Tak berlebihan Gulat mengatakan seperti itu. Sebab sampai saat ini, dari 16,38 juta hektar kebun kelapa sawit di Indonesia, 42 persen adalah milik petani.
Komoditi ini, tak hanya menjadi tumpuan lebih dari 30 juta jiwa rakyat Indonesia, tapi juga telah menggelontorkan devisa ke pundi-pundi negara sekitar USD35 miliar atau lebih dari Rp500 triliun.
Belum lagi gara-gara penggunaan minyak sawit jadi biodiesel, negara mampu menghemat devisa impor sekitar Rp267 triliun.
"Asal tahu saja, ini hasil penelitian orang Amerika lho, namanya Robert Henson. Dia mengatakan bahwa satu hektar kebun kelapa sawit bisa menyerap 64,5 ton karbon dioksida dan menghasilkan 18,7 ton oksigen," Gulat mengurai.
Sawit juga kata lelaki yang sudah hampir 40 tahun bergelut dengan sawit ini merinci bahwa produktifitas per hektar kebun sawit itu mencapai 4-6 ton minyak.
Sementara Rapeseed hanya 0,7 ton, Sunflower 0,52 ton, dan Soybean 0,45 ton. "Jadi, sawit itu juga menjadi tanaman yang paling hemat lahan.
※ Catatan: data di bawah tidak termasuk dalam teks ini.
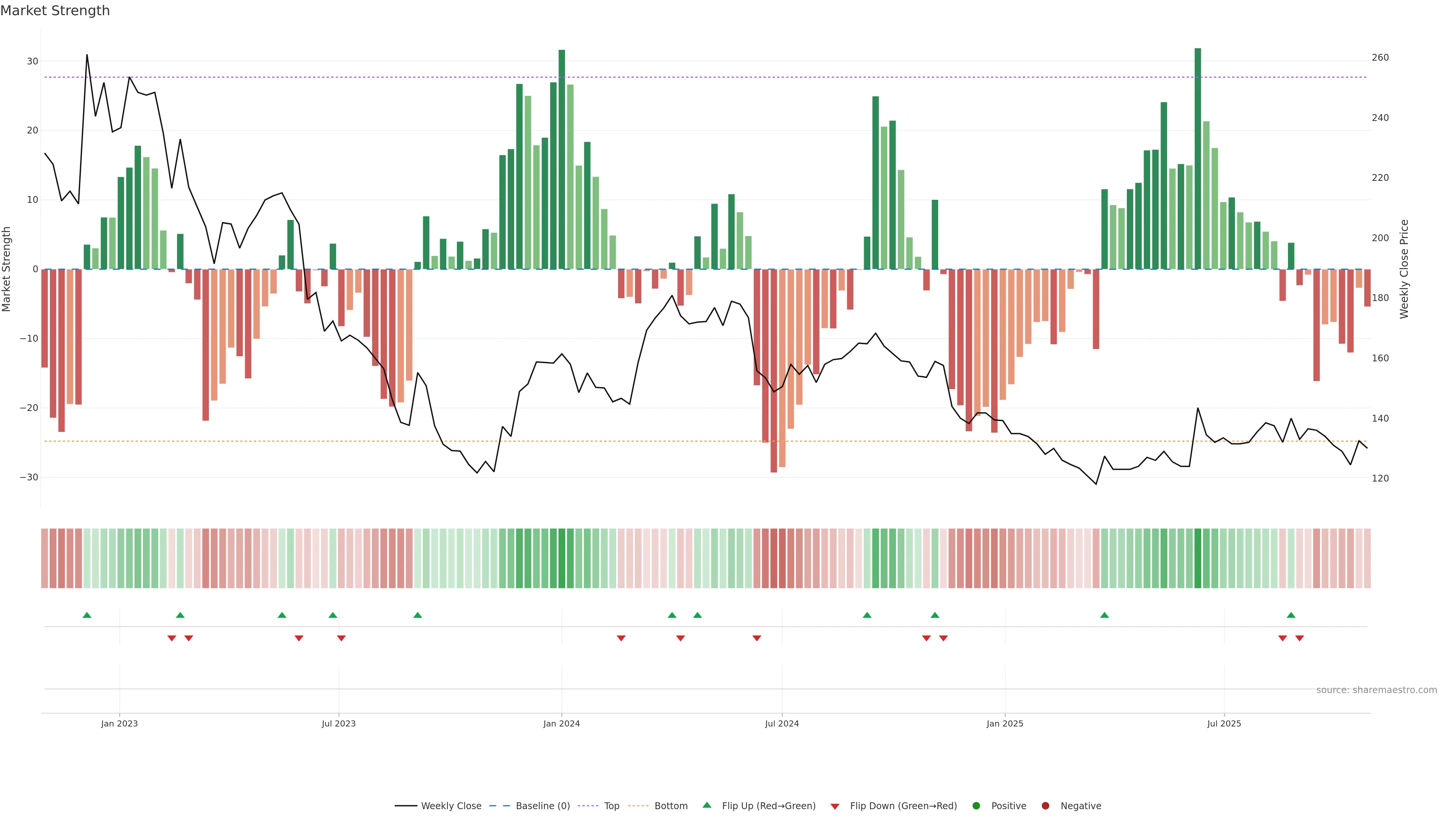Click the Market Strength chart title
1456x819 pixels.
55,11
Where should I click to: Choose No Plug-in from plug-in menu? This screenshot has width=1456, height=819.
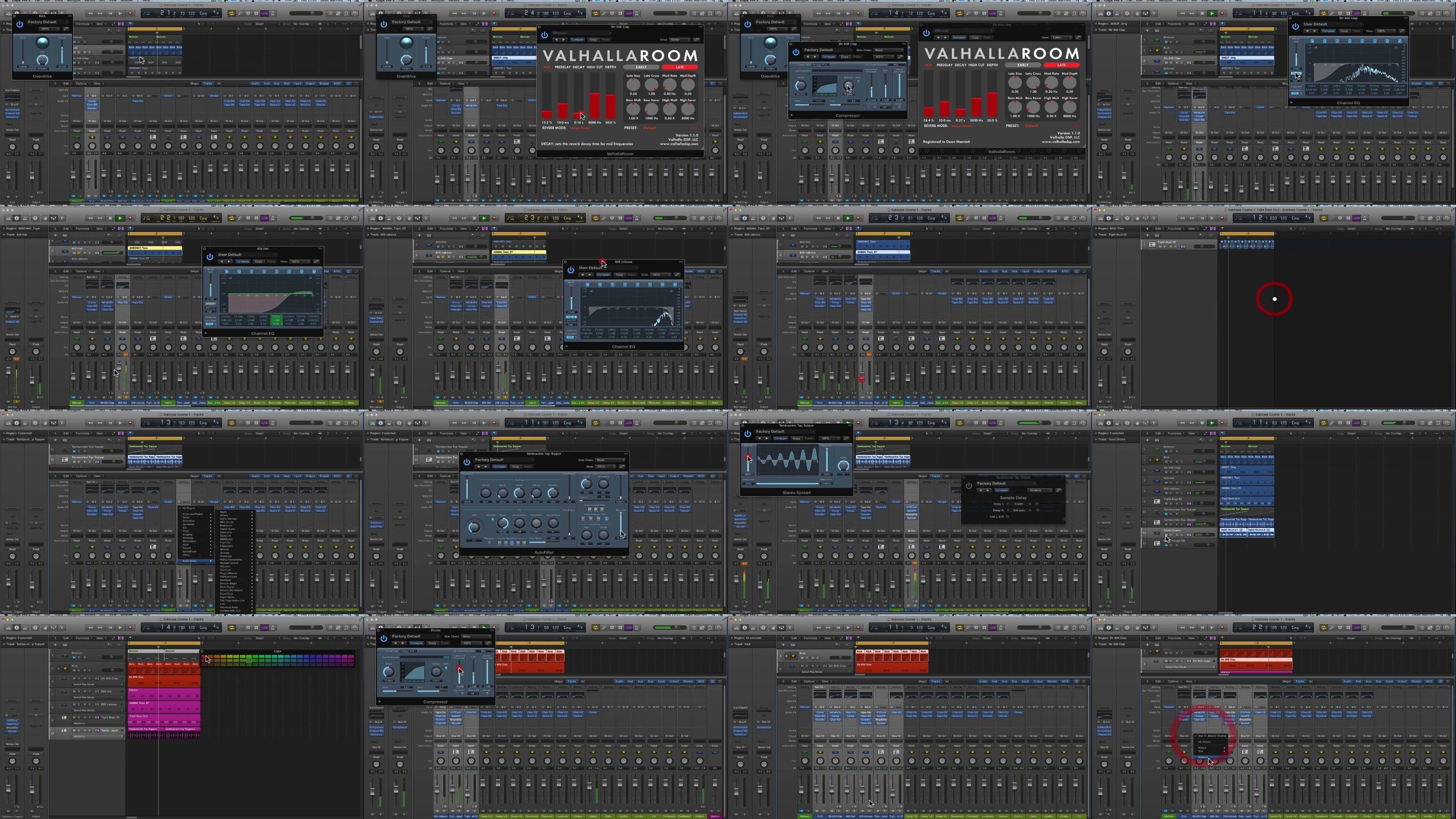189,508
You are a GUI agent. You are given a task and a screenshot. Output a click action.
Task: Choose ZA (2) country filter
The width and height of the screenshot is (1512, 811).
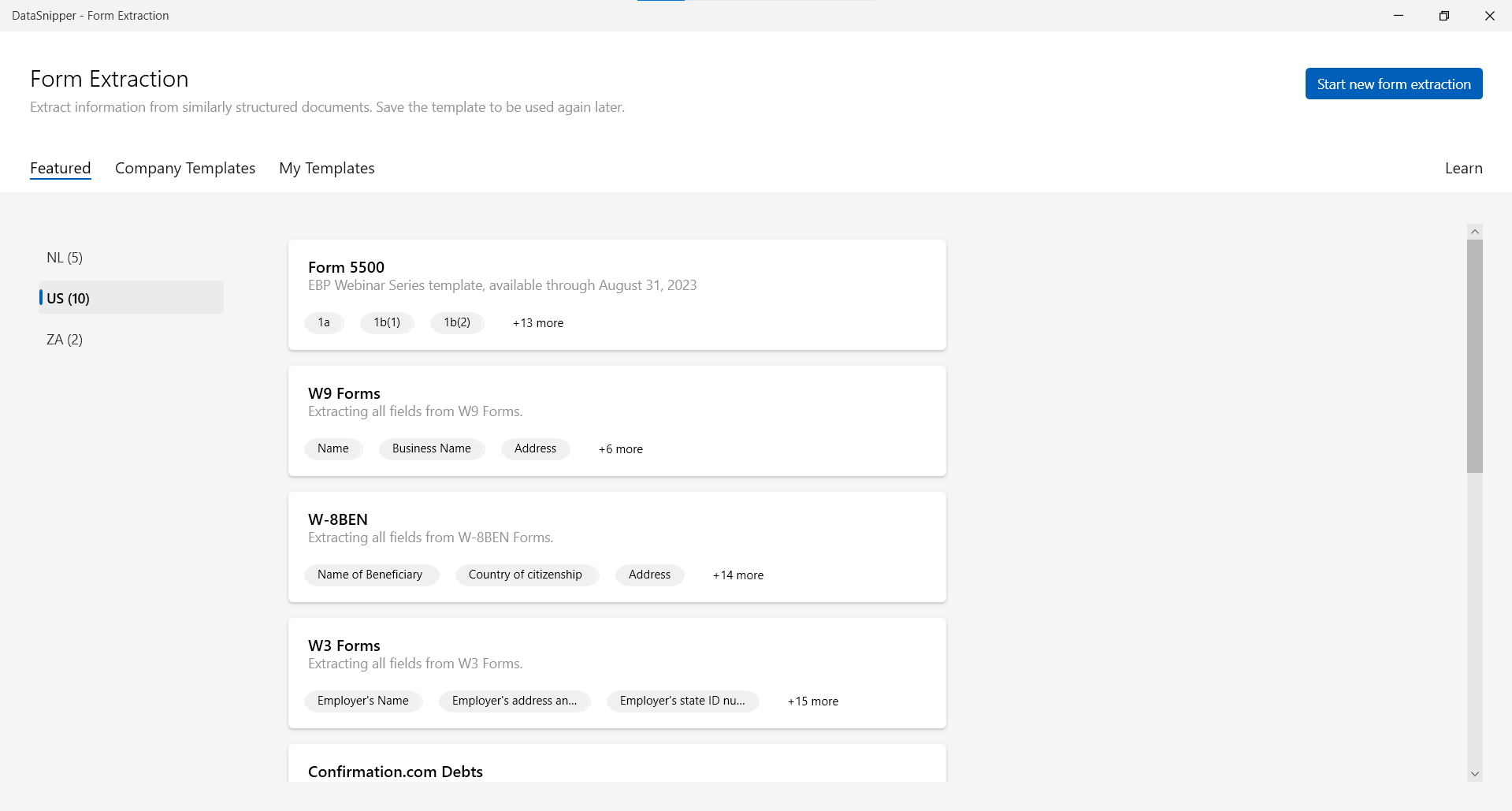click(65, 340)

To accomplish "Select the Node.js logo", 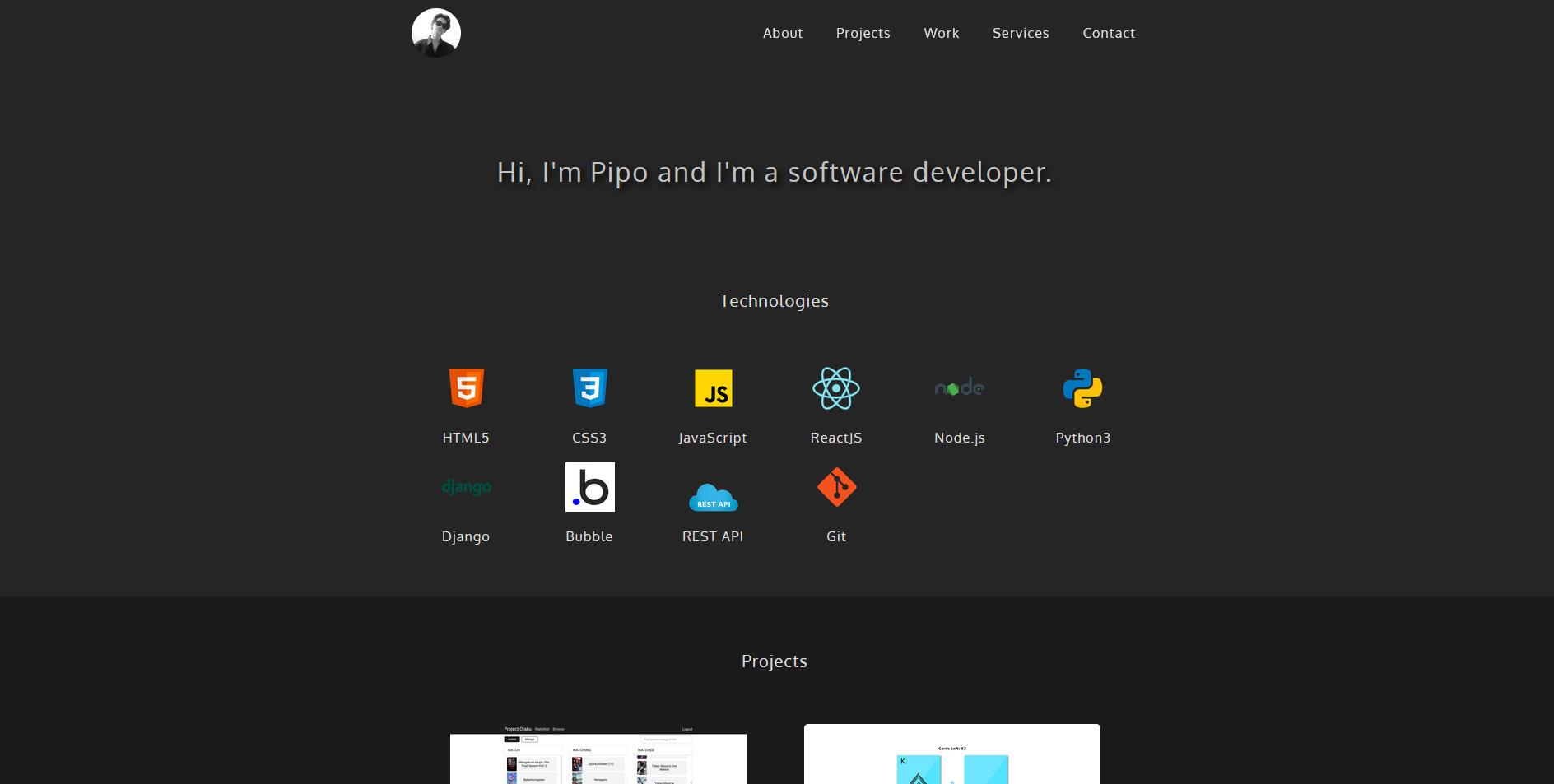I will pos(960,387).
Kalau sudah menjadi yang paling mampu menghemat lahan, berarti sawit tidak hanya menyelamatkan alam Indonesia, tapi juga dunia," ujar lelaki ini kepada Gatra.com.
Ada yang unik dalam acara bertajuk Peningkatan Kapasitas dan Penguatan Kelembagaan Koperasi Petani Kelapa Sawit Sumut itu.
Selain dihadiri oleh pengurus DPD Apkasindo se-Provinsi Sumut, petani sawit dari asosiasi petani Sawitku Masa Depanku (SAMADE), Asosiasi Petani Kelapa Sawit Perkebunan Inti Rakyat (Aspek-Pir) dan ketua Gabungan Pengusaha Kelapa Sawit Indonesia cabang Sumut, Alex Maha, juga ada di sana.
"Ini acara petani kelapa sawit, bukan hanya Apkasindo," Ketua DPW Apkasindo Sumut, Gus Dalhari Harahap menekankan.
Lalu ada pula saweran pada tor-tor di acara yang dikomandani oleh Sekretaris DPW Apkasindo Sumut, Arif Rivai itu.
Sambil menirukan liuk para penortor, Gulat, Gus, Alex, Koordinator Kelapa Sawit Direktorat Tanaman Tahunan dan Penyegar Kementerian Pertanian, Mula Putera, Kadis Pertanian Labuhan Batu Utara (Labura), Sudarija yang hadir secara offline, menyawer para penari itu.
Puncaknya, Alex pun sepakat dengan apa yang dibilang Gulat bahwa siapapun yang mengganggu sawit, sama saja mengganggu NKRI.